In The Collapse of Parenting, physician, psychologist, and internationally acclaimed author

Leonard Sax presents data documenting a dramatic decline in the achievement and psychological

health of American children. Sax argues that rising levels of obesity, depression, and anxiety

among young people—as well as the explosion in prescribing psychiatric medications to

kids—can all be traced to parents letting their kids call the shots. Many parents are afraid of

seeming too dictatorial and end up abdicating their authority rather than taking a stand with their

own children. If kids refuse to eat anything green and demand pizza instead, some parents give in,

inadvertently raising children who are more likely to become obese. If children are given

smartphones and allowed to spend the bulk of their free time texting, playing video games, and

surfing the Internet, they become increasingly reliant on peers and the media for guidance on how

to live, rather than getting such guidance at home. And if they won't sit still in class or listen to

adults, they're often prescribed medication, a quick fix that actually undermines their self-control.

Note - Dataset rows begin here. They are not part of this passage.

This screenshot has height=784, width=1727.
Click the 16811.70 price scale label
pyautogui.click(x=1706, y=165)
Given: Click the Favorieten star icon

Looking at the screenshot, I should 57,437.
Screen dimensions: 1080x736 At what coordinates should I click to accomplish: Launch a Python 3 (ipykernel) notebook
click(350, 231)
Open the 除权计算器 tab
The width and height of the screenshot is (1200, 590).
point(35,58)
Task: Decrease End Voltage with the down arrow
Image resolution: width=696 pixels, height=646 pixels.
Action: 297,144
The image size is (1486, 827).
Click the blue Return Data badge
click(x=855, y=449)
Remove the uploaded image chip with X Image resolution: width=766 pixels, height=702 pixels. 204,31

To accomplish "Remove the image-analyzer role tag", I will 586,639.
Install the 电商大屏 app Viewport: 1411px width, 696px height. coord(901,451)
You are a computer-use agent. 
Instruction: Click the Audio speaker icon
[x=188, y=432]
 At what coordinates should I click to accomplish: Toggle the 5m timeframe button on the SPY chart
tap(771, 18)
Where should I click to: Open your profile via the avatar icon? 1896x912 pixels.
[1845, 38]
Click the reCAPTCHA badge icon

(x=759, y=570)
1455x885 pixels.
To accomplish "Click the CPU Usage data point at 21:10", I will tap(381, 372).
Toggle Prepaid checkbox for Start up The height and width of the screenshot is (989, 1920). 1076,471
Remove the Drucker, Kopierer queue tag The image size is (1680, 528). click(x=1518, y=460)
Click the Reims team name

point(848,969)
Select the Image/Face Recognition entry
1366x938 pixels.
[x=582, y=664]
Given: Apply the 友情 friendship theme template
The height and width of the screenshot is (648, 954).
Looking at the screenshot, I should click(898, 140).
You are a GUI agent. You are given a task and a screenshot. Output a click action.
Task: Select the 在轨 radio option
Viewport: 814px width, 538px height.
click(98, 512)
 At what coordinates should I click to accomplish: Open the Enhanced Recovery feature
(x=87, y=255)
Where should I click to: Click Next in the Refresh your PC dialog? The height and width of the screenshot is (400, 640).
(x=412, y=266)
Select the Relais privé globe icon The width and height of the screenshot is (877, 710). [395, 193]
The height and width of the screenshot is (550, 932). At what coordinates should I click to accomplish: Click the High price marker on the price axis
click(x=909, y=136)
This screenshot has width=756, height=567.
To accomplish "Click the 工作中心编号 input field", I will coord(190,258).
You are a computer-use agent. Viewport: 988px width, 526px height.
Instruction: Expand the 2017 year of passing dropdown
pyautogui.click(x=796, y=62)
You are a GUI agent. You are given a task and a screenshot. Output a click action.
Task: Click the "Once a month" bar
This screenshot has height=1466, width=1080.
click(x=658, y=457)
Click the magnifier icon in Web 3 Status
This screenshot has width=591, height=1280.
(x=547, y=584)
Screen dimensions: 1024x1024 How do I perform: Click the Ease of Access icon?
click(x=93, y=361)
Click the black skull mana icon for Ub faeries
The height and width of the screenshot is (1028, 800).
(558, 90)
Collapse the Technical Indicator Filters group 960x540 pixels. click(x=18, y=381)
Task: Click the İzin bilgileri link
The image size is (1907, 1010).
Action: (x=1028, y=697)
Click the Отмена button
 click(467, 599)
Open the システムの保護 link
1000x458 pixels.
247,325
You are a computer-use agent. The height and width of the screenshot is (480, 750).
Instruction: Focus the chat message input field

In short, Sax argues, parents are failing to prioritize the parent-child relationship and are allowing

a child-peer dynamic to take precedence. The result is children who have no absolute standard of

right and wrong, who lack discipline, and who look to their peers and the Internet for direction,

instead of looking to their parents. But there is hope. Sax shows how parents can help their kids

by reasserting their authority—by limiting time with screens, by encouraging better habits at the

dinner table and at bedtime, and by teaching humility and perspective. Drawing on more than

twenty-five years of experience as a family physician and psychologist, along with hundreds of

interviews with children, parents, and teachers across the United States and around the world, Sax

offers a blueprint parents can use to refresh and renew their relationships with their children to

help their children thrive in an increasingly complicated world.